Q - Alors, soyons précis, Jean-Baptiste Lemoyne. Qu'est-ce que vous nous annoncez, une réouverture prochaine de tous les restaurants à conditions égales dans les zones vertes et oranges, c'est bien de cela qu'il s'agit ?

Avant le 22 juin, dans les prochains jours ?

R - Ce que je vous dis, c'est que je suis en train de travailler. Je suis à la tâche, avec les professionnels, pour qu'on puisse justement regarder comment évolue l'épidémie, et si, en fonction de cette évolution, on ne pourrait pas justement plaider une réouverture un peu plus tôt que celle du 22 juin. Mais je suis dans mon rôle de secrétaire d'Etat au tourisme, et après, il y a d'autres considérations qui doivent être regardées et des décisions qui doivent se prendre en interministériel. C'est pour cela que je ne fais pas d'annonce définitive. Je dis que, en tous les cas, nous sommes attentifs à la situation des restaurateurs en Ile-de-France.

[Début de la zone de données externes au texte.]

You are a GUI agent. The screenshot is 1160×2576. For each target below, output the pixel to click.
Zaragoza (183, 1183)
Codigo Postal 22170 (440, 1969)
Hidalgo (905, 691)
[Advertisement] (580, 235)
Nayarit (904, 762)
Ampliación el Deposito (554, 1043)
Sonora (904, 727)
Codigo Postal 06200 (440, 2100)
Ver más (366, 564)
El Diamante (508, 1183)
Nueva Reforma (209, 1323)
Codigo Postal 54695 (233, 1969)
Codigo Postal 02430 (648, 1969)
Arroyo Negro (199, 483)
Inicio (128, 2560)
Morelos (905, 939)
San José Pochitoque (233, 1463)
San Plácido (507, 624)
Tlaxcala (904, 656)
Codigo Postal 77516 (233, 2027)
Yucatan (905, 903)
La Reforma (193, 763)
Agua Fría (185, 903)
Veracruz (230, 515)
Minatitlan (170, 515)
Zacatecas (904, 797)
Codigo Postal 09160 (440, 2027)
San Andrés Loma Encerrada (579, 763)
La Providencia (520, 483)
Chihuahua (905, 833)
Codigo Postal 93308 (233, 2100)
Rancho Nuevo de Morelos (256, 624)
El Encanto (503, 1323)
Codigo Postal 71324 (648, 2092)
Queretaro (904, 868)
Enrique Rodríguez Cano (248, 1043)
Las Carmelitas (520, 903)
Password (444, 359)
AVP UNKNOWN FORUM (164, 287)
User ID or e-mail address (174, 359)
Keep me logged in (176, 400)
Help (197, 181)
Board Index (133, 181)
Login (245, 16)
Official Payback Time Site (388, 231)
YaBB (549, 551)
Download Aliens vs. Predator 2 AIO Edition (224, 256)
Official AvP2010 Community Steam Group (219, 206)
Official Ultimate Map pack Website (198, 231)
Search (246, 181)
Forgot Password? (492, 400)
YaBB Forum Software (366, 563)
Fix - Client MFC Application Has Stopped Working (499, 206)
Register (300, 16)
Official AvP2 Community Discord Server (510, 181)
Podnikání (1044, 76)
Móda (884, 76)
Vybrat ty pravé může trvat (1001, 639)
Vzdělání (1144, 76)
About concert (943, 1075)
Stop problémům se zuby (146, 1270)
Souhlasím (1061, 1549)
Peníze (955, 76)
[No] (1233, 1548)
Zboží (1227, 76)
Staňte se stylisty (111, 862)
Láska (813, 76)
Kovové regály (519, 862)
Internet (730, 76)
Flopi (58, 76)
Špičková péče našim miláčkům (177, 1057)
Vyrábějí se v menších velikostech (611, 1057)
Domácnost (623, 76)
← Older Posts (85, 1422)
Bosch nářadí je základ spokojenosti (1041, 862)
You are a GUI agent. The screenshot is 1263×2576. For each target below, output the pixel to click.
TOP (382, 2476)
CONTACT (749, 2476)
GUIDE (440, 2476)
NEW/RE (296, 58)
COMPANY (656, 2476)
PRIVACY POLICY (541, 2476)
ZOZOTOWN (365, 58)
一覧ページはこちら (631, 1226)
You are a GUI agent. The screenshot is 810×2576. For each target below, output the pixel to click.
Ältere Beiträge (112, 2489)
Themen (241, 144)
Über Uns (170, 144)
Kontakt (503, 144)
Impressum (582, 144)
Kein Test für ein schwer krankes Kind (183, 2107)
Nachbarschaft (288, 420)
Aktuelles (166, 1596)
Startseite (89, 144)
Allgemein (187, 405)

Le chef de l'Etat, vous savez, il les avait reçus le 24 avril dernier, et je peux vous dire une chose, c'est qu'il souhaite qu'ils puissent retravailler à nouveau dans les meilleures conditions possible, le plus vite possible. En tous les cas, tout cela mérite d'être examiné notamment avec le ministère de la santé. Mais peut-être, dans quelques jours, pourrons-nous estimer que les conditions sont réunies pour accélérer de ce point de vue-là.

Q - Est-ce que cette décision-là, dans le fond elle n'est, elle ne sera, uniquement avec les cafés les restaurants, ou ça peut être les écoles, on pourra élargir ce protocole qui est un peu trop étouffant ? Est-ce que dans d'autres secteurs, on pourra desserrer cet étau ?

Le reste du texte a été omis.